Author_Institution :
Dept. of ECE, Univ. of Texas at Austin, Austin, TX, USA
Abstract :
We observe that the human face is inherently symmetric and we would like to exploit this symmetry in face recognition. The average-half-face has been previously shown to do just that for a set of 3D faces when using eigenfaces for recognition. We build upon that work and present a comparison of the use of the average-half-face to the use of the original full face with 6 different algorithms applied to two- and three-dimensional (2D and 3D) databases. The average-half-face is constructed from the full frontal face image in two steps; first the face image is centered and divided in half and then the two halves are averaged together (reversing the columns of one of the halves). The resulting average-half-face is then used as the input for face recognition algorithms. Previous work has shown that the accuracy of 3D face recognition using eigenfaces with the average-half-face is significantly better than using the full face.

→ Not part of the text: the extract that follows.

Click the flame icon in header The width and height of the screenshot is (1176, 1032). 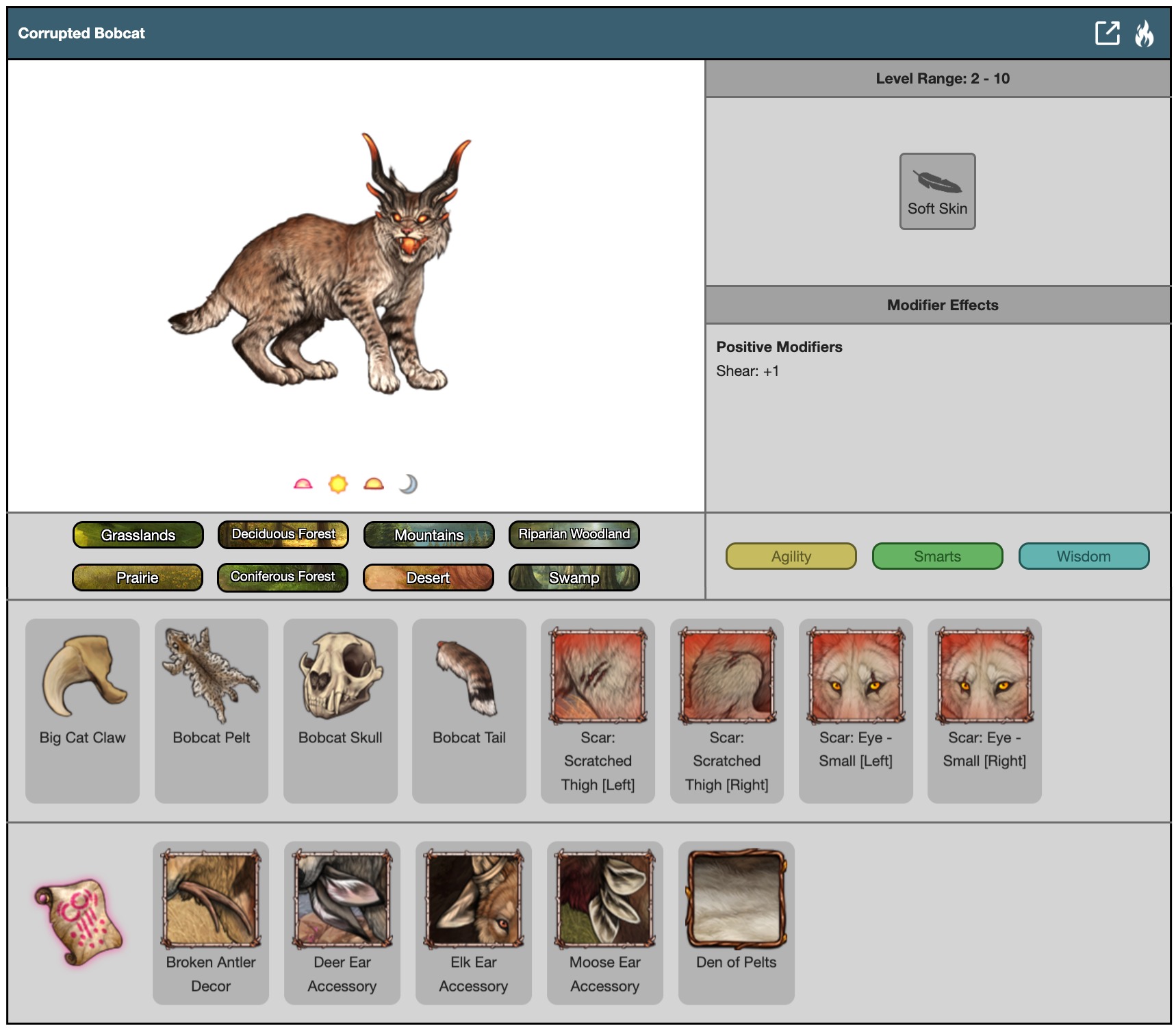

We compare the results using the average-half-face and the full face using six face recognition methods; eigenfaces, multi-linear principal components analysis (MPCA), MPCA with linear discriminant analysis (MPCALDA), Fisherfaces (LDA), independent component analysis (ICA), and support vector machines (SVM). We utilize two well-known 2D face database as well as a 3D face database for the comparison. Our results show that in most cases it is superior to employ the average-half-face for frontal face recognition. The consequences of this discovery may result in substantial savings in storage and computation time.
Keywords :
eigenvalues and eigenfunctions; face recognition; independent component analysis; principal component analysis; support vector machines; 2D face database; Fisherfaces; average-half-face; eigenfaces; face recognition; frontal face image; human face; independent component analysis; linear discriminant analysis; multilinear principal components analysis; support vector machines; Biometrics; Computer vision; Face recognition; Humans; Image databases; Independent component analysis; Linear discriminant analysis; Principal component analysis; Scattering; Support vector machines;
Conference_Titel :
Computer Vision and Pattern Recognition Workshops, 2009. CVPR Workshops 2009. IEEE Computer Society Conference on
Conference_Location :
Miami, FL
Print_ISBN :
978-1-4244-3994-2
DOI :
10.1109/CVPRW.2009.5204304